Publication year - 2007
Publication title -
molecular microbiology
Language(s) - English
Resource type - Journals
SCImago Journal Rank - 1.857
H-Index - 247
eISSN - 1365-2958
pISSN - 0950-382X
DOI - 10.1111/j.1365-2958.2007.05790.x
Subject(s) - biology , homologous recombination , dna repair , plasmid , nucleotide excision repair , dna , replication protein a , microbiology and biotechnology , dna polymerase , dna replication , polymerase , genetics , gene , dna binding protein , transcription factor
Summary In Escherichia coli, bulky DNA lesions are repaired primarily by nucleotide excision repair (NER).
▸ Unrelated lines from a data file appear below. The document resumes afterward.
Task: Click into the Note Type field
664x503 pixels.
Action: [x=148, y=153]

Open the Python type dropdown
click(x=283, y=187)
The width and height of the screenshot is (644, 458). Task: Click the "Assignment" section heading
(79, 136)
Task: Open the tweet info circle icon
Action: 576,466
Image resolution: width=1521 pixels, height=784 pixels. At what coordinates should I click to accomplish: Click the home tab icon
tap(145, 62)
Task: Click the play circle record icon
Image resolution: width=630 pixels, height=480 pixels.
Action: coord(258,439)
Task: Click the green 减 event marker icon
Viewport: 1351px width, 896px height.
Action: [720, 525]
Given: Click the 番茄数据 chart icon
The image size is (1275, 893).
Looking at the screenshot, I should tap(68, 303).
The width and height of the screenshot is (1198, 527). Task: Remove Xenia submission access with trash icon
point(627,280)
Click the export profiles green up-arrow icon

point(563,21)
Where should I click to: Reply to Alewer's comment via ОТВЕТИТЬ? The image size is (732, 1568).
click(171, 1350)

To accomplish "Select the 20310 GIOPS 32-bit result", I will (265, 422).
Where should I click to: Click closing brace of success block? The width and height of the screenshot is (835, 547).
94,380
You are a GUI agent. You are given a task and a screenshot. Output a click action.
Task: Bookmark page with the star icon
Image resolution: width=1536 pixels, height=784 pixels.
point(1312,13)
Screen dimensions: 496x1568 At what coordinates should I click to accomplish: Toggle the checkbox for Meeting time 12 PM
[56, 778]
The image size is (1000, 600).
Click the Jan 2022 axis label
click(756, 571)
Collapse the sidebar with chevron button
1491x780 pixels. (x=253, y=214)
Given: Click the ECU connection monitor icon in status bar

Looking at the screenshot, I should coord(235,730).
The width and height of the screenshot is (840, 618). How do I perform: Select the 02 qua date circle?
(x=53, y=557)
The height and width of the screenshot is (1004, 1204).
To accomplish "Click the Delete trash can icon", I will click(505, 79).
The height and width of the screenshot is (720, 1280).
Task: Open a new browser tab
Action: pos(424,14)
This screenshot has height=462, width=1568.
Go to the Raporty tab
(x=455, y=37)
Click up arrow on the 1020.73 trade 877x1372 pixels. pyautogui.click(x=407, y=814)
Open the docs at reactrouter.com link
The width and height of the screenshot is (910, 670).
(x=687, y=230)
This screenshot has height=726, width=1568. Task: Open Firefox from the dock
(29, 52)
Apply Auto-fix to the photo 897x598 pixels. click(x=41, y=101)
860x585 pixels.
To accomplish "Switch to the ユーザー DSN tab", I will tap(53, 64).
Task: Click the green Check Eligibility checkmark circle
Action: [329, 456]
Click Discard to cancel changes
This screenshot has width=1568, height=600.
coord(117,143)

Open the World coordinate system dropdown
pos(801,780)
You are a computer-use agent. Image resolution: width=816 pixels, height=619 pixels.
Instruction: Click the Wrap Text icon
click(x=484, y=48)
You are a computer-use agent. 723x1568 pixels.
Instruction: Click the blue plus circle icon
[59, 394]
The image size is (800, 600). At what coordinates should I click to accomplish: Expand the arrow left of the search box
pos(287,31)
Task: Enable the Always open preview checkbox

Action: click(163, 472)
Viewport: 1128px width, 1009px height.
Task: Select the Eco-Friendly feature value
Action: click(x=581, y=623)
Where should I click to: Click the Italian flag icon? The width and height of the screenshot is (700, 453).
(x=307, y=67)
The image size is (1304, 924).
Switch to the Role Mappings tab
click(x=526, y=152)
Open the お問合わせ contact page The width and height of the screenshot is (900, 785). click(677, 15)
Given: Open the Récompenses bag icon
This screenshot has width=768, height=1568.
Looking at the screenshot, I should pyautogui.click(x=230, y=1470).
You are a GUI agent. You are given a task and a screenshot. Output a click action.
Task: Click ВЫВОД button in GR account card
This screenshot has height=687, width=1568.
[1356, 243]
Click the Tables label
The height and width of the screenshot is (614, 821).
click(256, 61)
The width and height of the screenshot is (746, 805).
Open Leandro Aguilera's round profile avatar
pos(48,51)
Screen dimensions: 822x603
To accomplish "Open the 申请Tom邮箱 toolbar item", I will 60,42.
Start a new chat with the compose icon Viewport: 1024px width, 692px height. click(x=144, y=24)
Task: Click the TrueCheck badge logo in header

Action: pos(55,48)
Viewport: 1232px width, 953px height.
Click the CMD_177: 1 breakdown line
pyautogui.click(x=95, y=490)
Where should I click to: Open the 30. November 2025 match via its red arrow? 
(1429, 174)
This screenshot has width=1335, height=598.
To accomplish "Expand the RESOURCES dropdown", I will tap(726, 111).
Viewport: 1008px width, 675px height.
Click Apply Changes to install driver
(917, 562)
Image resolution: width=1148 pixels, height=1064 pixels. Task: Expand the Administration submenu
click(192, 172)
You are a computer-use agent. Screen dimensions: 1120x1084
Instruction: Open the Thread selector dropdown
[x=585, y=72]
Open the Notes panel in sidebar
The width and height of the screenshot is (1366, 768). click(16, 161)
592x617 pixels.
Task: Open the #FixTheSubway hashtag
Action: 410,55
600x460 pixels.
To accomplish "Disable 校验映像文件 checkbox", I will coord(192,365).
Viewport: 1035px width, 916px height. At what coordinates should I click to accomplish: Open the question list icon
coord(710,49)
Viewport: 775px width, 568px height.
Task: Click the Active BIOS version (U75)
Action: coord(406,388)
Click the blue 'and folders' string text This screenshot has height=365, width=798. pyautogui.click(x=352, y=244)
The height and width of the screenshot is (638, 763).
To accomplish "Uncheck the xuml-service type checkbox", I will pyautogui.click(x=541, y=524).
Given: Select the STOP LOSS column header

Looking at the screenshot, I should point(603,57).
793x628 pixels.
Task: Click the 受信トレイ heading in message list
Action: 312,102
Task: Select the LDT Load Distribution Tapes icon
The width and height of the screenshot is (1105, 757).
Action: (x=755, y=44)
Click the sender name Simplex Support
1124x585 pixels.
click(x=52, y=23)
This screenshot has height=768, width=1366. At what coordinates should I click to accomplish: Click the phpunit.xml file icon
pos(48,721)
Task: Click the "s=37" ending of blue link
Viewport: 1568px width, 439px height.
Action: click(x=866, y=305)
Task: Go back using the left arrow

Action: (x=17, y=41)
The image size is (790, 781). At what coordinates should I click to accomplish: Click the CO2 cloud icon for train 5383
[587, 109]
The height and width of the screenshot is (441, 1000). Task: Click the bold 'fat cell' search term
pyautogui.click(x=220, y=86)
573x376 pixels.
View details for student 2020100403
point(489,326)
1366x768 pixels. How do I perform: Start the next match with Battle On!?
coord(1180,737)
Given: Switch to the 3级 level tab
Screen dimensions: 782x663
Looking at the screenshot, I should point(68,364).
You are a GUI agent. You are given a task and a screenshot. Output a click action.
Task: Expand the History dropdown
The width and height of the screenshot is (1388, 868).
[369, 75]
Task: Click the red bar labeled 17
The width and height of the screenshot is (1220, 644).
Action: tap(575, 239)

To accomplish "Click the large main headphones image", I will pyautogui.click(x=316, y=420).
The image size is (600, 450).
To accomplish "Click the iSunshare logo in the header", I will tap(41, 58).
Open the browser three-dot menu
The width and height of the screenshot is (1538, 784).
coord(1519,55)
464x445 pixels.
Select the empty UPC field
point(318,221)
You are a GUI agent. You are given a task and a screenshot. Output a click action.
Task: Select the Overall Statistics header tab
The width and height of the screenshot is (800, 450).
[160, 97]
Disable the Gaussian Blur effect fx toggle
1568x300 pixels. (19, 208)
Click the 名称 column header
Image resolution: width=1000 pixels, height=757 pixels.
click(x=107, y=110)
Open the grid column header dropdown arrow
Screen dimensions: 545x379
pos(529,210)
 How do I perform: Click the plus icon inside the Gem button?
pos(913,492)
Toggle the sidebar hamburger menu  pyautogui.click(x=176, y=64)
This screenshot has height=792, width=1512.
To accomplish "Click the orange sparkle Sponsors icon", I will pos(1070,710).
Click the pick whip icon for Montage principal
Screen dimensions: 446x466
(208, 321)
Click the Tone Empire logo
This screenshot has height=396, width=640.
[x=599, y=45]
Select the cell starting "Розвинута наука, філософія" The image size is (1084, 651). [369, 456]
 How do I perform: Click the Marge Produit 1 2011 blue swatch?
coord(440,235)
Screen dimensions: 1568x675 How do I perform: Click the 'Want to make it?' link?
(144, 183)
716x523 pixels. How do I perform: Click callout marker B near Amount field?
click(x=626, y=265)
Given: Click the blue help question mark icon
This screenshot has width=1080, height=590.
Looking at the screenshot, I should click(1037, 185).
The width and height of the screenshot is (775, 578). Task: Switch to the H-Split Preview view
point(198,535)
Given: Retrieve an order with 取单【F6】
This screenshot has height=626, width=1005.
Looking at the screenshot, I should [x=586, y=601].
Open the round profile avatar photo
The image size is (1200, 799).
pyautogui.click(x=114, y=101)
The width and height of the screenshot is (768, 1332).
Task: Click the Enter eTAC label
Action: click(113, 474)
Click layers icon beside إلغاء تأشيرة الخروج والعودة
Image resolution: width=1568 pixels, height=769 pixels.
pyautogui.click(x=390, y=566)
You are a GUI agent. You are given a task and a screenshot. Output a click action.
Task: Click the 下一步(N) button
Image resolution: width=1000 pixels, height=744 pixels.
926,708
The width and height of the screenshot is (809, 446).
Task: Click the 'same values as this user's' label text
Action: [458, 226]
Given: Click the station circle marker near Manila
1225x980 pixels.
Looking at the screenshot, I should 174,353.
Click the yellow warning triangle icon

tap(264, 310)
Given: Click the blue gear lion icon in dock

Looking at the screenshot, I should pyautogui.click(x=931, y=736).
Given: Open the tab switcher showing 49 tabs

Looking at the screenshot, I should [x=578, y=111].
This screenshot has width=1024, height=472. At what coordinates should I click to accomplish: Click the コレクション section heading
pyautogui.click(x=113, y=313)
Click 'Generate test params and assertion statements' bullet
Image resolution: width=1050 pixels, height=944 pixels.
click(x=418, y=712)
Unrepaired lesions encountered by DNA polymerase at the replication fork create a blockage which may be relieved through RecF‐dependent recombination. We have designed an assay to monitor the different mechanisms through which a DNA polymerase blocked by a single AAF lesion may be rescued by homologous double‐stranded DNA sequences. Monomodified single‐stranded plasmids exhibit low survival in non‐SOS induced E. coli cells; we show here that the presence of a homologous sequence enhances the survival of the damaged plasmid more than 10‐fold in a RecA‐dependent way. Remarkably, in an NER proficient strain, 80% of the surviving colonies result from the UvrA‐dependent repair of the AAF lesion in a mechanism absolutely requiring RecA and RecF activity, while the remaining 20% of the surviving colonies result from homologous recombination mechanisms. These results uncover a novel mechanism – RecA‐mediated excision repair – in which RecA‐dependent pairing of the mono‐modified single‐stranded template with a complementary sequence allows its repair by the UvrABC excinuclease.